It's the one meeting countless employees inevitably come to dread each year: the annual performance review. Also known as an employee assessment, the purpose of the annual performance review is to sum up each worker's accomplishments and shortcomings from the previous year and outline goals going forward. In many cases, you'll also be told whether you're getting a raise or bonus during your performance review. And that right there is enough to make the process unbearably stressful.
Not only do annual performance reviews have the potential to induce needless anxiety, but they can also be overwhelming for employees, even when they're notably positive. That's because in most cases, managers will aim to pack a ton of feedback and information into a single meeting, leaving workers struggling to take it all in.
But there's some good news on the performance-review front, and it's that these assessments may increasingly start going away.
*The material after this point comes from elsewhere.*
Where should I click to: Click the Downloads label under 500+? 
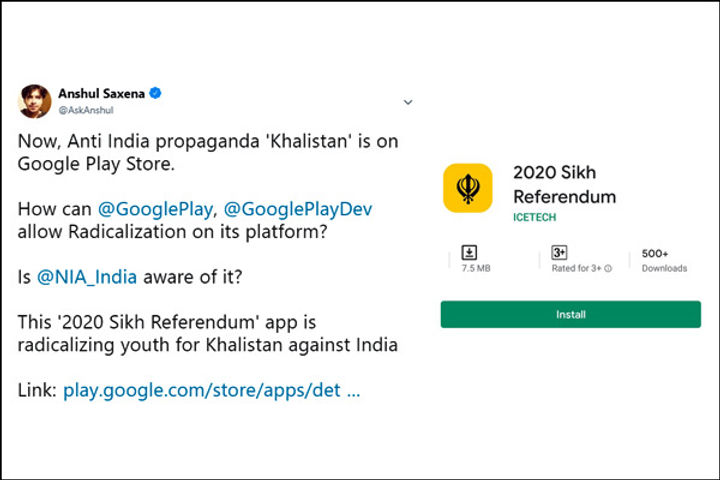coord(664,269)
That's one key prediction from Glassdoor's just-released job trends and disruptions report, which states that for years, a growing number of high-profile companies have been abandoning the annual performance review, and that smaller companies are apt to follow suit.
Goodbye, performance reviews?
Nearly 50% of HR leaders have either done away with annual performance reviews or are considering doing away with them. Why the shift? For one thing, research shows that performance reviews don't result in better employee output. In fact, they might serve the opposite purpose of discouraging workers and making them feel insecure.
One major problem with the annual performance review is that it happens only once a year, as the name clearly implies. As such, these assessments tend to harp on past performance rather than future development, and they offer little opportunity for employees to solicit feedback, which is something they're more likely to benefit from when given regularly.
The result? Rather than stick to a single yearly performance review, companies are instead turning to more frequent, less formalized check-ins. These focus on constant development rather than specific milestones that may or may not have been met.
In fact, a growing number of companies are encouraging managers to hold weekly one-on-one meetings so that they can check in with employees, sync up, and gather feedback from one another. These meetings also send workers the message that their bosses are not only accessible but also invested in their happiness and success.
But abandoning the traditional yearly performance review achieves an equally important goal: separating pay increases from manager feedback. In any given organization, it's wise to create an atmosphere wherein money isn't the sole or even primary motivator for employees to do their best. And while there's nothing wrong with rewarding employees for meeting or exceeding expectations, a healthy separation of the two not only helps take the pressure off, but sets the stage for a more fulfilling career.
Only time will tell whether more companies large and small come to eliminate the annual performance review. But one thing's for sure: Replacing one major yearly meeting with a series of casual sit-downs is apt to take some of the pressure off for employees. And that's reason enough to embrace this change.